#### WORK REQUIRED
Switch every "GUI agent" to "interface agent" in the lines between the one holding "Task: Enable Zoom on selected net checkbox" and the one holding "tap(534, 377)", inclusive, and give those lines back with nothing else altered.

----- TASK DATA

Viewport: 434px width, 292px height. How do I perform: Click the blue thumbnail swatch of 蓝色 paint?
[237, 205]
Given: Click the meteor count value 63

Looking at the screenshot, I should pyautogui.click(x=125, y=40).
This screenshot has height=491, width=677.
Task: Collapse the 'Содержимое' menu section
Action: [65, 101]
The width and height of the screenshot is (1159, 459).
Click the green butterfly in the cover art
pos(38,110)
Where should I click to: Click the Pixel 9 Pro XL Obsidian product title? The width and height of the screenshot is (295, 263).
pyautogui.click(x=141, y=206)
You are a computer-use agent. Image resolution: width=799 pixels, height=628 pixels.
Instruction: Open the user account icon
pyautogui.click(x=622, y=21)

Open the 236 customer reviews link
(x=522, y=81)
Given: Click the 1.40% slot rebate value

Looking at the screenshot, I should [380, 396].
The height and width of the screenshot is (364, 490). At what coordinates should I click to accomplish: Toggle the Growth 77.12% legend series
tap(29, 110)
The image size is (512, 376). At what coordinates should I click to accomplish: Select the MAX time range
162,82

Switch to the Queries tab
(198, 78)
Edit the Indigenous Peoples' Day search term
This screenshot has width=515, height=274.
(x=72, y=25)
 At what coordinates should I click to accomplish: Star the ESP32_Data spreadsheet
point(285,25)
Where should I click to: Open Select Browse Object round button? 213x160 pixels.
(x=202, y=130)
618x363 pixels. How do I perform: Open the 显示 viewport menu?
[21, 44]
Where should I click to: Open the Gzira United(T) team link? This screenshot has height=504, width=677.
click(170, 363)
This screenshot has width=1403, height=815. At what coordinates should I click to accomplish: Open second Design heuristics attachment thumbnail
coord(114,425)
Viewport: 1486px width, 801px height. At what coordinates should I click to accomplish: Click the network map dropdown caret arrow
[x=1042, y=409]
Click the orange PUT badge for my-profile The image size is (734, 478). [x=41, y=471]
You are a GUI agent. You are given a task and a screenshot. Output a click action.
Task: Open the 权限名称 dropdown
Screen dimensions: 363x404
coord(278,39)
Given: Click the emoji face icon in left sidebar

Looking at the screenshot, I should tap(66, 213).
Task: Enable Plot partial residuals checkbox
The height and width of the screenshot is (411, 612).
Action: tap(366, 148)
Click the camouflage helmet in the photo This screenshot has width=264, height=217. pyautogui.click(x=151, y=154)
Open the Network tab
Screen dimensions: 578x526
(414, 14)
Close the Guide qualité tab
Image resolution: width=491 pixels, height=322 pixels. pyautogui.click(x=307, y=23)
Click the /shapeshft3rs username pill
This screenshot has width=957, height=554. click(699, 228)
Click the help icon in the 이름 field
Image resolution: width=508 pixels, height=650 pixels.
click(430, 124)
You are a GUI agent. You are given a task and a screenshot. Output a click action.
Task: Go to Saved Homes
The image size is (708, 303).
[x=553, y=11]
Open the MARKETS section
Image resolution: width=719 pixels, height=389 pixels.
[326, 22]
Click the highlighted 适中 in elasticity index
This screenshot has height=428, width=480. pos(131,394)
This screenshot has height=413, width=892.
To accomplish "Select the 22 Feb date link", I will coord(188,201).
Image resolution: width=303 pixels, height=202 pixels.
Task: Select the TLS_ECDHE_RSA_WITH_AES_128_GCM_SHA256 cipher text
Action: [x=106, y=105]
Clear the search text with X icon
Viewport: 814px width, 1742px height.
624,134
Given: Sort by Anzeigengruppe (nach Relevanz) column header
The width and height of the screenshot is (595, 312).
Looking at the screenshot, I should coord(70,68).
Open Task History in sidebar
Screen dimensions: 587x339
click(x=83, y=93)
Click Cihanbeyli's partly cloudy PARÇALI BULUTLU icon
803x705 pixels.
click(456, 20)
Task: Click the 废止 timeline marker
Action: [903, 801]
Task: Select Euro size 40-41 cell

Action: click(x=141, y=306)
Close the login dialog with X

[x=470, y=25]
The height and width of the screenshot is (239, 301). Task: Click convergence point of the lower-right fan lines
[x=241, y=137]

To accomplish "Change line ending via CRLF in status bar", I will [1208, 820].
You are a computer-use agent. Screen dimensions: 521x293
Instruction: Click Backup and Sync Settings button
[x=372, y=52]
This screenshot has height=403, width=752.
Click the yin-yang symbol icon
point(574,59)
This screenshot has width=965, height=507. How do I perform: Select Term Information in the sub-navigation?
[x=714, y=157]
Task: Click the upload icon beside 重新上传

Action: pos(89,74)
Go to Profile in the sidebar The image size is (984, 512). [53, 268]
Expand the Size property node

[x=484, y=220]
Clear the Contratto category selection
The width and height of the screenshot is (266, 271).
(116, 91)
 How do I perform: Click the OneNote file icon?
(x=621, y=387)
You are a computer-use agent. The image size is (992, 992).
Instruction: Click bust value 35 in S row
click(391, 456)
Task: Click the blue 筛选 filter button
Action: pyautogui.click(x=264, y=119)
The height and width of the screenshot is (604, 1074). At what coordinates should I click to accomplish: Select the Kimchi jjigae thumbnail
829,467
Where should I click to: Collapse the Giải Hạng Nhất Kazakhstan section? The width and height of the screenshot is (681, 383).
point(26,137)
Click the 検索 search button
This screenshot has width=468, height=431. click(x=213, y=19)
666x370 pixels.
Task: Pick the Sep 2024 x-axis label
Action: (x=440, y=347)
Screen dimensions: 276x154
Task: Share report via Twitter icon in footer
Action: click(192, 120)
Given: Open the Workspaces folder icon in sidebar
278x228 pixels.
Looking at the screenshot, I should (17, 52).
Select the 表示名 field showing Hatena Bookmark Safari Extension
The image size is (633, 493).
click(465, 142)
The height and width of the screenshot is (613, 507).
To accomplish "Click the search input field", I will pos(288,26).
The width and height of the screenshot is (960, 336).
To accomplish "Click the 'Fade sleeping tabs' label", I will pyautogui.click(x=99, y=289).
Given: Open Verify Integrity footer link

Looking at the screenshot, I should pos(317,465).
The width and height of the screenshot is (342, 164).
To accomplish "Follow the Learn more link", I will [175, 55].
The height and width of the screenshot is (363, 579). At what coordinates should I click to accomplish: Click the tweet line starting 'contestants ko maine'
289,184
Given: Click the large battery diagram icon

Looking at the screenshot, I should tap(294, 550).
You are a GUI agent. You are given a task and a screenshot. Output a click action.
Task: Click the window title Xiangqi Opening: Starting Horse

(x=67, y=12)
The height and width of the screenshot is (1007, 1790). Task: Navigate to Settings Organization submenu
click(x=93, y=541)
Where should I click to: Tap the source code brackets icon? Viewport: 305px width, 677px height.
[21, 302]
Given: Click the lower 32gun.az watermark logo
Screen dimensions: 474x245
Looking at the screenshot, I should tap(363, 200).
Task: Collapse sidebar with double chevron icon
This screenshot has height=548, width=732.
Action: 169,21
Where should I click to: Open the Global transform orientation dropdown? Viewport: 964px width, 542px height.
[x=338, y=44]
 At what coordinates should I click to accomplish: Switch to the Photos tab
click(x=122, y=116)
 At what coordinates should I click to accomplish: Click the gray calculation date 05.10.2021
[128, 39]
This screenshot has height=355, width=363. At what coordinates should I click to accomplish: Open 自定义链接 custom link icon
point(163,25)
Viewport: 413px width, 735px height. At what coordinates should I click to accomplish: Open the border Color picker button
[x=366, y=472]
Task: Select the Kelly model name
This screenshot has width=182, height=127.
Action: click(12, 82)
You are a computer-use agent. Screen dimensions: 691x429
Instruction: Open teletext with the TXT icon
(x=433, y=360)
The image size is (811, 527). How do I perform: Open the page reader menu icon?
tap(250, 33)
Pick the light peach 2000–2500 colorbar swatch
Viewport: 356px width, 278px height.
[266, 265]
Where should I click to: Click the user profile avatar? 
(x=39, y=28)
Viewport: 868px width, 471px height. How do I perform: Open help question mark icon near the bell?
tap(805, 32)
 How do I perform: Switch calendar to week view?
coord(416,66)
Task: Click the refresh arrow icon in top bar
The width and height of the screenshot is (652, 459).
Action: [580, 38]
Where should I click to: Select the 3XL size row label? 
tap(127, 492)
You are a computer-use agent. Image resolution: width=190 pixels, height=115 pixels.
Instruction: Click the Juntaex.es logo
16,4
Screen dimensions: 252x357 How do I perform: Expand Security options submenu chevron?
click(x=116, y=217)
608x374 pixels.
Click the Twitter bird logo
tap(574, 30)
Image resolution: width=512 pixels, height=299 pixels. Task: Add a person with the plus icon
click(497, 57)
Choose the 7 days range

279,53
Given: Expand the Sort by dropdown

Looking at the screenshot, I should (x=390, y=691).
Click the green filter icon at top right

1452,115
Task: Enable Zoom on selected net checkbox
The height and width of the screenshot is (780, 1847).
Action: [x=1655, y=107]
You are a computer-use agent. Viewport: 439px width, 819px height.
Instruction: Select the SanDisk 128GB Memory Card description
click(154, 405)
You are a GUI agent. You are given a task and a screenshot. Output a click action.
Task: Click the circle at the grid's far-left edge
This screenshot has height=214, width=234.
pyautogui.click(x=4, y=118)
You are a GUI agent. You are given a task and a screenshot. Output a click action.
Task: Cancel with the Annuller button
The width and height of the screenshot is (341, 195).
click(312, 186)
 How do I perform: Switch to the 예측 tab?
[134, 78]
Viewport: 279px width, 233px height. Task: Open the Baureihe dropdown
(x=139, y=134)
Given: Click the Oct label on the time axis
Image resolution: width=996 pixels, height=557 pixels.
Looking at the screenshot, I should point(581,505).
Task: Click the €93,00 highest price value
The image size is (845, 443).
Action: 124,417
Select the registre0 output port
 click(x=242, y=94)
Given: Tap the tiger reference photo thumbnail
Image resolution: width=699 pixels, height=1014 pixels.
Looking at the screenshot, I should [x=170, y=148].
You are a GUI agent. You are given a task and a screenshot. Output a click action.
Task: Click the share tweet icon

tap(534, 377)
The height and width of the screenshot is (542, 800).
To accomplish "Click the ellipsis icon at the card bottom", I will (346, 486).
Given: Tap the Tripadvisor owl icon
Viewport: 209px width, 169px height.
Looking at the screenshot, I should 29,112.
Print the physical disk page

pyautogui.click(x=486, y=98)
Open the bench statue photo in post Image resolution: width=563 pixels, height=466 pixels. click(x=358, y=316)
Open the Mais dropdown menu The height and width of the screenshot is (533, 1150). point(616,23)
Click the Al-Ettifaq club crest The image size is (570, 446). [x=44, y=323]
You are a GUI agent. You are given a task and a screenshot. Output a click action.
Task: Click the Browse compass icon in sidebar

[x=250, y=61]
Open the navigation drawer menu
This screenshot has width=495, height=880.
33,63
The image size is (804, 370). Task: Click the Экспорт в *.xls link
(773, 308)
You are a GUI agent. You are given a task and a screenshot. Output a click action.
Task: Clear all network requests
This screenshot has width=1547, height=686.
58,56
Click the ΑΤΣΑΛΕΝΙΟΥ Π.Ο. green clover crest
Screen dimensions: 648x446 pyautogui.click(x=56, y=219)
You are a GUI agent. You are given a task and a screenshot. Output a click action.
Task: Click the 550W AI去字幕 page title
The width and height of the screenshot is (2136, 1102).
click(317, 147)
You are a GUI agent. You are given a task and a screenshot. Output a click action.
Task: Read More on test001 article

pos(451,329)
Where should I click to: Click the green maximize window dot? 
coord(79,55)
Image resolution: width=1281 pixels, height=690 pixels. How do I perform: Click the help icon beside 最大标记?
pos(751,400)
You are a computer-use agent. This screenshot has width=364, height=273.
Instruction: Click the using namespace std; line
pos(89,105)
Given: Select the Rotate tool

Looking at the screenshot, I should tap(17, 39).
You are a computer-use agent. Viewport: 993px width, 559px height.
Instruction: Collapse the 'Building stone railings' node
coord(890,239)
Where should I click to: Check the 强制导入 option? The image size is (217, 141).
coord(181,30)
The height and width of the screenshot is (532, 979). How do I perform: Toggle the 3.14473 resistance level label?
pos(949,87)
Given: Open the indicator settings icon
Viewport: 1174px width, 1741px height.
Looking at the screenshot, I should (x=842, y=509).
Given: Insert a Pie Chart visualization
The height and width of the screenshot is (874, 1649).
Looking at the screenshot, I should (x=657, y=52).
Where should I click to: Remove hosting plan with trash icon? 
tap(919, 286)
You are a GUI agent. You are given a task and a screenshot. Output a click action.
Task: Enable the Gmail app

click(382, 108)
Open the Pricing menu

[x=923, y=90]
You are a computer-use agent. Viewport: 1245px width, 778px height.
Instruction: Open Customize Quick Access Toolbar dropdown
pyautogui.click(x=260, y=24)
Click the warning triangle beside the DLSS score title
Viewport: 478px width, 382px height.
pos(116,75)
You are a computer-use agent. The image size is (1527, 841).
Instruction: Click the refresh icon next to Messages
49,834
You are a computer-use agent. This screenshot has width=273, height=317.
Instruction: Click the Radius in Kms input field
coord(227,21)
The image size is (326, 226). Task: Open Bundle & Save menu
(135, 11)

----------

#### SOLVED EXERCISE
Task: Enable Zoom on selected net checkbox
The height and width of the screenshot is (780, 1847).
Action: [x=1655, y=107]
You are a computer-use agent. Viewport: 439px width, 819px height.
Instruction: Select the SanDisk 128GB Memory Card description
click(154, 405)
You are a interface agent. You are given a task and a screenshot. Output a click action.
Task: Click the circle at the grid's far-left edge
This screenshot has height=214, width=234.
pyautogui.click(x=4, y=118)
You are a interface agent. You are given a task and a screenshot. Output a click action.
Task: Cancel with the Annuller button
The width and height of the screenshot is (341, 195).
click(312, 186)
 How do I perform: Switch to the 예측 tab?
[134, 78]
Viewport: 279px width, 233px height. Task: Open the Baureihe dropdown
(x=139, y=134)
Given: Click the Oct label on the time axis
Image resolution: width=996 pixels, height=557 pixels.
Looking at the screenshot, I should point(581,505).
Task: Click the €93,00 highest price value
The image size is (845, 443).
Action: 124,417
Select the registre0 output port
 click(x=242, y=94)
Given: Tap the tiger reference photo thumbnail
Image resolution: width=699 pixels, height=1014 pixels.
Looking at the screenshot, I should [x=170, y=148].
You are a interface agent. You are given a task and a screenshot. Output a click action.
Task: Click the share tweet icon

tap(534, 377)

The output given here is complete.